STEFANICA CIOBANU
Intérprete judicial
—¿Cuánto tiempo lleva trabajando como traductora judicial de súbditos rumanos?
—Dos años. Es un trabajo que requiere mucha responsabilidad, seriedad, buena educación y mucha paciencia.
—¿Resulta complicado llevar a cabo las traducciones?
—Al principio me resultaba agotador, pero poco a poco me fui acostumbrando. En un juicio se utilizan términos de este ámbito y no todas las personas que se sientan en el banquillo, en mi caso, rumanos, los entienden. Intento utilizar un vocabulario básico. Por ejemplo, se suelen asustar con la pena del fiscal.Cuando acaban las vistas, me suelen abordar con muchas preguntas.
—Antes de hacer la traducción, ¿conoce el caso que se está juzgando?

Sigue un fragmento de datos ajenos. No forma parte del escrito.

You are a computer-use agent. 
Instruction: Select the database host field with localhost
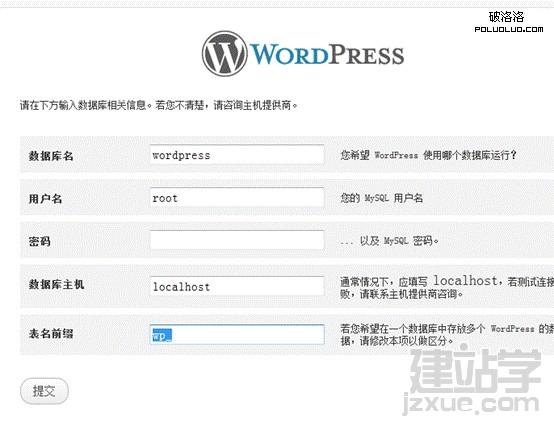coord(237,286)
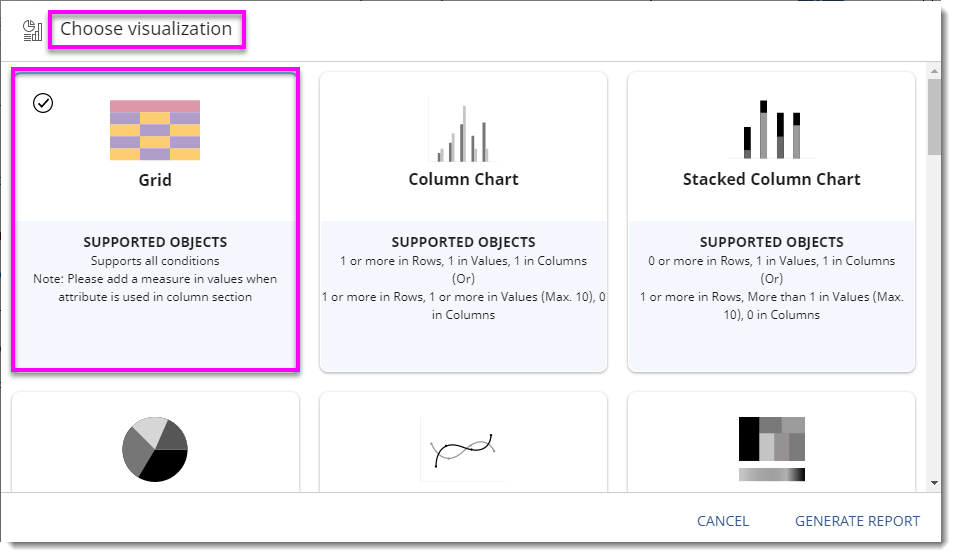The height and width of the screenshot is (557, 956).
Task: Toggle the checkmark on the Grid card
Action: (x=43, y=103)
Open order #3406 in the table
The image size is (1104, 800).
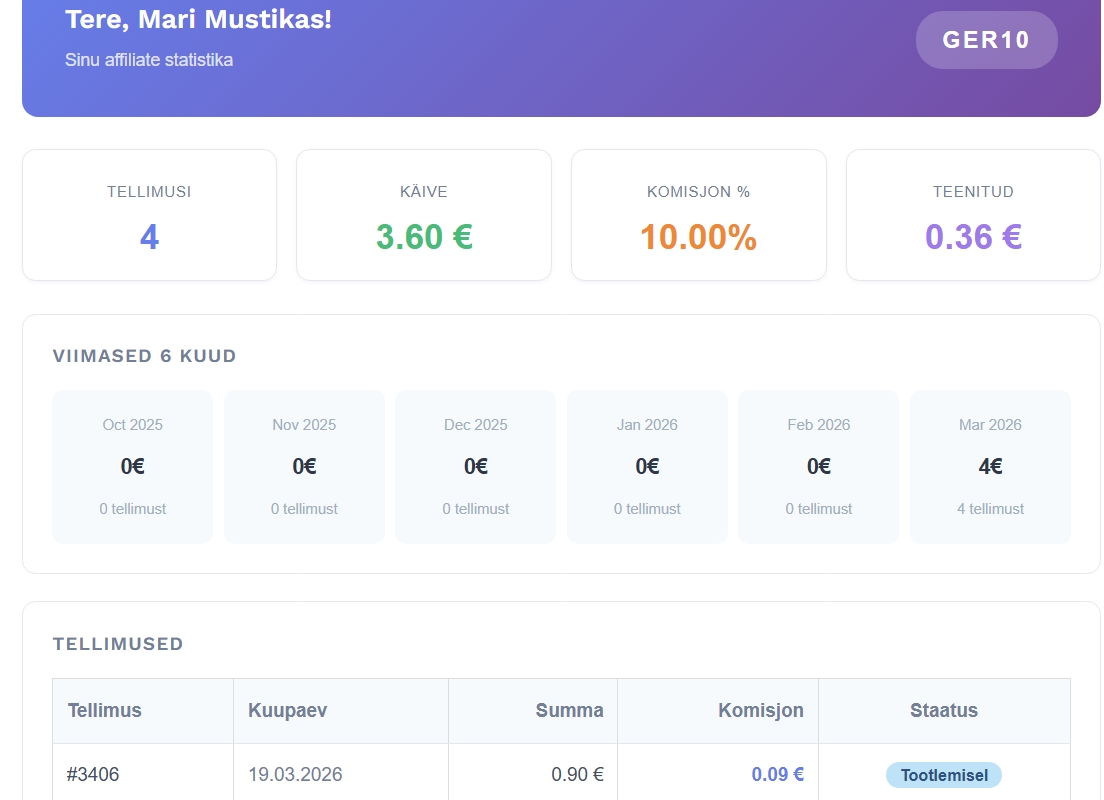point(93,775)
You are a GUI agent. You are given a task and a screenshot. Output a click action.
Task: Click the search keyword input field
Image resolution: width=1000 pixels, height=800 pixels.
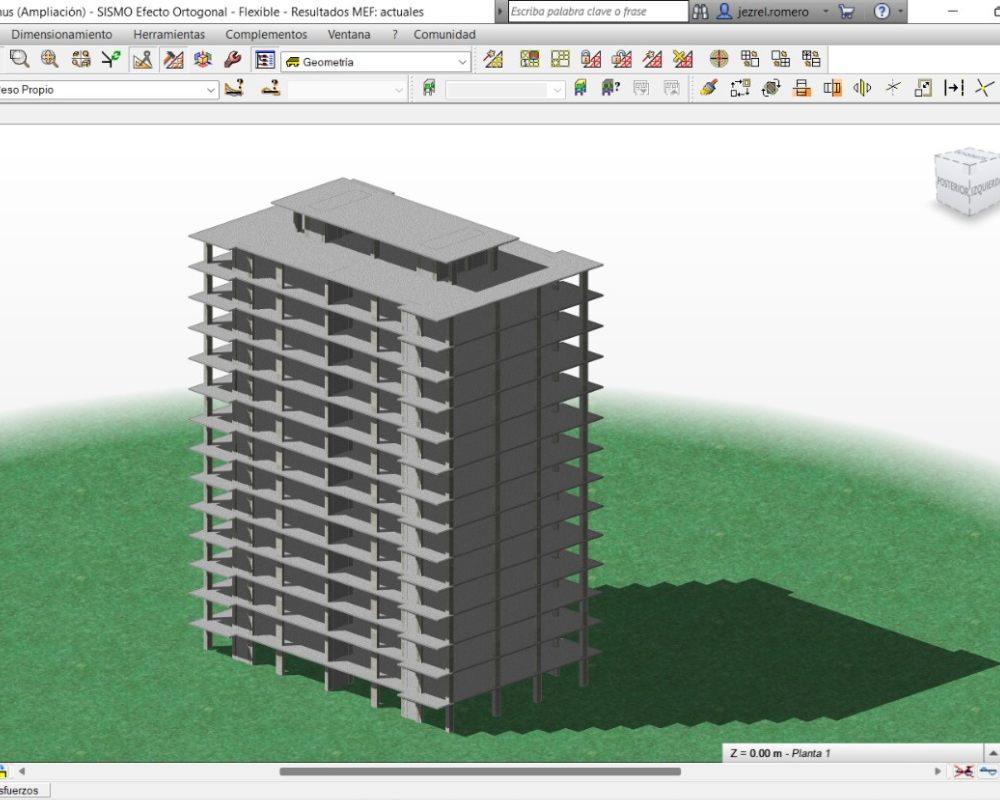coord(597,12)
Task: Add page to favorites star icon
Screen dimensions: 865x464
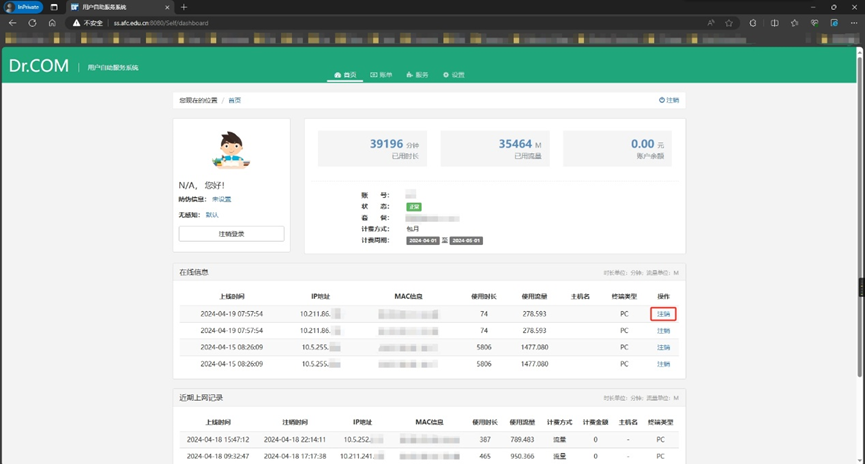Action: click(x=729, y=22)
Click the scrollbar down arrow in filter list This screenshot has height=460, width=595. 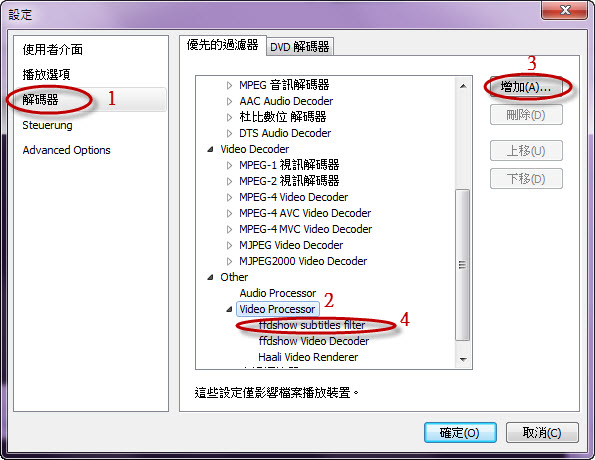coord(463,359)
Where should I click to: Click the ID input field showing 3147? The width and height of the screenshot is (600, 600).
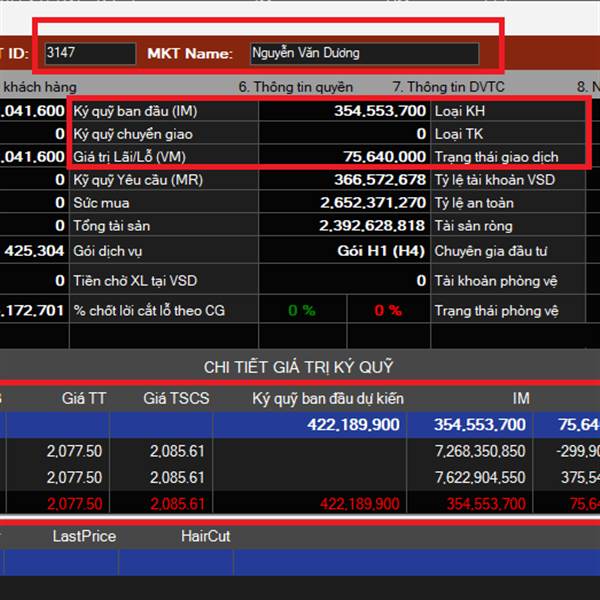pyautogui.click(x=89, y=53)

—En absoluto, es una traducción instantánea. Yo simplemente me presento y voy traduciendo lo que dice el juez, las partes y las personas que prestan declaración.
—¿Ha vivido alguna experiencia en la que haya habido algún malentendido?
—De momento, no. Intento hablar claro, despacio, utilizando sinónimos y palabras que se entiendan. Hasta la fecha, siempre me he sentido satisfecha con mi trabajo.